Wien (OTS) – Wie Medien berichten, soll sich heute der ÖVP-Ethikrat
mit der „Causa
Ruck“ beschäftigen. Es wird erwartet, dass das von Ex-Landeshauptfrau
Waltraud Klasnic geleitete Gremium der Partei den Ausschluss von
Walter Ruck empfehlen wird. Am Abend soll dieser Rauswurf dann im
Bundesparteivorstand abgesegnet werden. FPÖ-Generalsekretär NAbg.

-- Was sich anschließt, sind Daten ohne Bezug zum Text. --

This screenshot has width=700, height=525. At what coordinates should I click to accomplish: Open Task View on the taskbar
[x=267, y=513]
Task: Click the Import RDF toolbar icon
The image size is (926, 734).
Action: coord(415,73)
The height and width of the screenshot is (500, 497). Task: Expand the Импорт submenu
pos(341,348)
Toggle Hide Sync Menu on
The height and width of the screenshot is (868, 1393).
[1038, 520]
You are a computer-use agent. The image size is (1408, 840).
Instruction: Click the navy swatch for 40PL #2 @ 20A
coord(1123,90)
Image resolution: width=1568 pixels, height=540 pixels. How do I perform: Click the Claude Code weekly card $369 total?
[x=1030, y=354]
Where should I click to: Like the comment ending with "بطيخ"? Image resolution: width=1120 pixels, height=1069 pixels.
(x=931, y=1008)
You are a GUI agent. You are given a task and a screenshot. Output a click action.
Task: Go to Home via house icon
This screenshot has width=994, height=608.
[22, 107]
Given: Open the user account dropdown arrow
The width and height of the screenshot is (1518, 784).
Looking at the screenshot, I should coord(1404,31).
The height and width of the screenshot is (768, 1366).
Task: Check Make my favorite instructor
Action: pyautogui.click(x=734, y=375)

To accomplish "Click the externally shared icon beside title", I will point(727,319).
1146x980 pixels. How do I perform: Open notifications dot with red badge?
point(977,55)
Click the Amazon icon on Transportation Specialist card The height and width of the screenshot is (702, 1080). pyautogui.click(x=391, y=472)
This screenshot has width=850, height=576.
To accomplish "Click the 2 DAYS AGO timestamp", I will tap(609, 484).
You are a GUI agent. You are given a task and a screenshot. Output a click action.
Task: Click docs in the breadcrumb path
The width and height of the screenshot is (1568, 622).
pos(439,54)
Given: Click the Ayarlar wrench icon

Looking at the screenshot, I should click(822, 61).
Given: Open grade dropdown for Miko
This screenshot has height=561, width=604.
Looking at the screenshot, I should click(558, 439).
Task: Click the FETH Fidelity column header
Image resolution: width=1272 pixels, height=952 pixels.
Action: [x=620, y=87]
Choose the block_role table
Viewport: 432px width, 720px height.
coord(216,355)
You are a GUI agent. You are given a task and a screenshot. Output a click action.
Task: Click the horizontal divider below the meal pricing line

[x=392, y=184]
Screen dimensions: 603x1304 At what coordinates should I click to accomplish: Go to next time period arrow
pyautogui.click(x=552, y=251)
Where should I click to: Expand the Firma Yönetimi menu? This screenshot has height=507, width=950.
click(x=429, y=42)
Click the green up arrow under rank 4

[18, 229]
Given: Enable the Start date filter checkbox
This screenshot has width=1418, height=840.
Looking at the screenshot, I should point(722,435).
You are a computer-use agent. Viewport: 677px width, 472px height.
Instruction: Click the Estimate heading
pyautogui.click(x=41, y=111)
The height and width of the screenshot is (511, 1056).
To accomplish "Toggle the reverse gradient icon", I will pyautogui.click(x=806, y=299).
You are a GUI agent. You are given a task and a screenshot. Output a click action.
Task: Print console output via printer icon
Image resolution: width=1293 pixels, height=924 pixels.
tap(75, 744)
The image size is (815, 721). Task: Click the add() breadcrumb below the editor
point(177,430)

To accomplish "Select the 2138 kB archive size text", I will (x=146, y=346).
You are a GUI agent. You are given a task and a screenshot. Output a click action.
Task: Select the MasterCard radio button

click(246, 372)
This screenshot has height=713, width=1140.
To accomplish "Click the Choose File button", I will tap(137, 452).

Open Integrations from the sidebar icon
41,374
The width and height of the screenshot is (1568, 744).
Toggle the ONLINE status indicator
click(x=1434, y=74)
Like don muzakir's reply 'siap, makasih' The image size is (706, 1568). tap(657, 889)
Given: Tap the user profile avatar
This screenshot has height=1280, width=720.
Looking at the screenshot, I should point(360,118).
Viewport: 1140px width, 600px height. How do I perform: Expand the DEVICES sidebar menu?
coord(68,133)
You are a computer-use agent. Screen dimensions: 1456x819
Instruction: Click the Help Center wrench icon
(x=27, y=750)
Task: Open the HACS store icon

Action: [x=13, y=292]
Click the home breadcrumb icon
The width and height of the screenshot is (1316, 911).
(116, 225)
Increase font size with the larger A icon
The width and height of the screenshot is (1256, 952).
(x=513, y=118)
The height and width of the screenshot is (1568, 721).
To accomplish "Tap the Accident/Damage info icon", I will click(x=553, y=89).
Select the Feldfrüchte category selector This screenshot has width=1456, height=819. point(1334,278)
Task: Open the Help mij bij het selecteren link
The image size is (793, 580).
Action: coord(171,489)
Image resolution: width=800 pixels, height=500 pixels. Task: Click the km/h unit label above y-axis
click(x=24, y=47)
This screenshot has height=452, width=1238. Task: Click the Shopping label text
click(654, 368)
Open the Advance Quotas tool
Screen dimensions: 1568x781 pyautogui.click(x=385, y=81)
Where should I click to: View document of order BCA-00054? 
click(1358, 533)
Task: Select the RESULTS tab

Christian Hafenecker: „Der Ethikrat könnte heute beweisen, dass er
nicht nur zur Zierde existiert, sondern seinen Zweck auch erfüllt. So
könnten Waltraud Klasnic & Co die heutige Sitzung gleich dazu
verwenden, um andere schwarze Skandale aufzuarbeiten – wie
beispielsweise das Verhalten von ÖVP-Innenminister Karner im Pilnacek
-Untersuchungsausschuss. Bekanntlich verwendete dieser zigtausende
Euro an Steuergeld, um Mitarbeiter des BMI von einem ÖVP-Anwalt
coachen zu lassen, damit diese die parlamentarische Aufklärung dann
bestmöglich verhindern können – ein höchst unethischer Vorgang, der
auch den ÖVP-Ethikrat interessieren sollte. Oder die skandalösen
Chats der ÖVP-nahen Schülerunion, in denen Sexismus, Rassismus und
die Verharmlosung der NS-Zeit gelebt wurden. Auch hier sind
Medienberichten zufolge nur halbherzige Konsequenzen gezogen worden.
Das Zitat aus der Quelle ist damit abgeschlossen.